* **WHAT THE TASK ASKS**
Filter these records by the string "Open", copying each line that holds it.

* **EXCERPTED RECORDS**
------------------------

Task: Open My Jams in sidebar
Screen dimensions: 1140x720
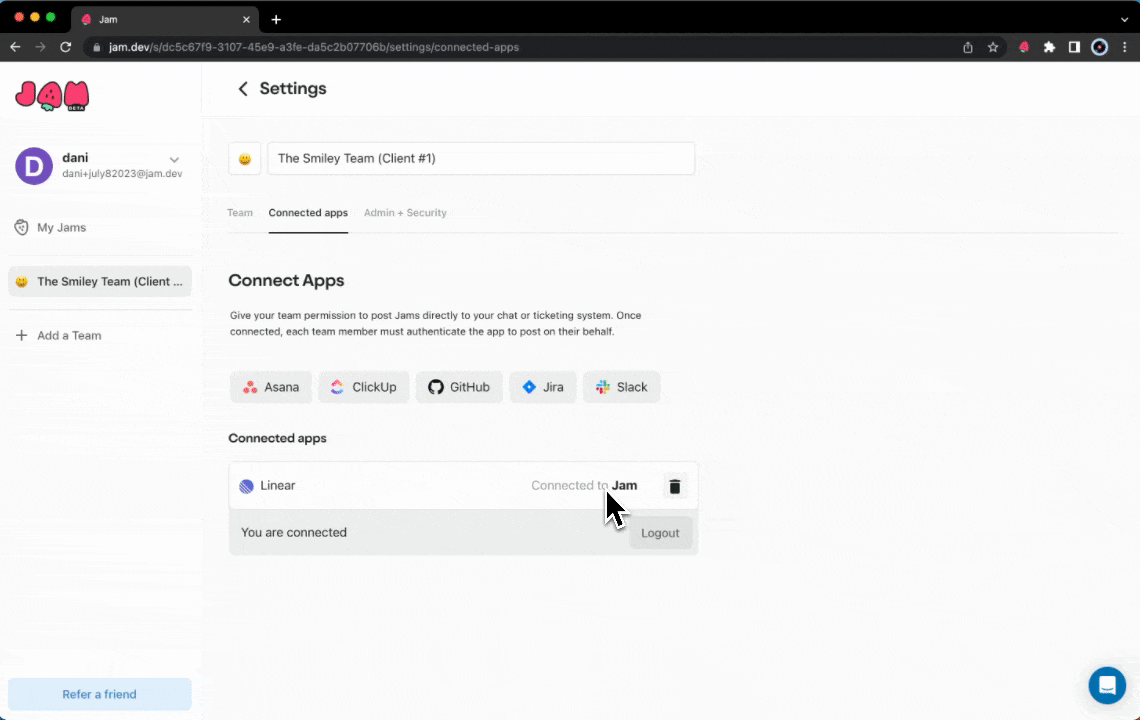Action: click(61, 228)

------------------------

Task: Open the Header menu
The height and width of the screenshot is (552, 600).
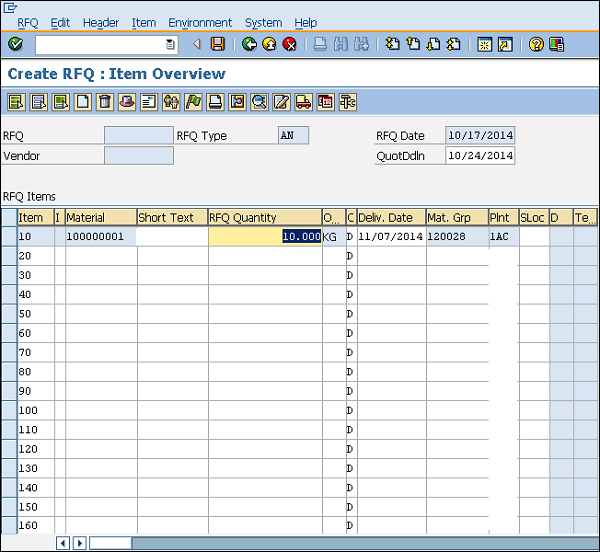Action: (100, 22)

------------------------

* **SOLUTION TO THIS TASK**
Task: Open My Jams in sidebar
Task: Open the Header menu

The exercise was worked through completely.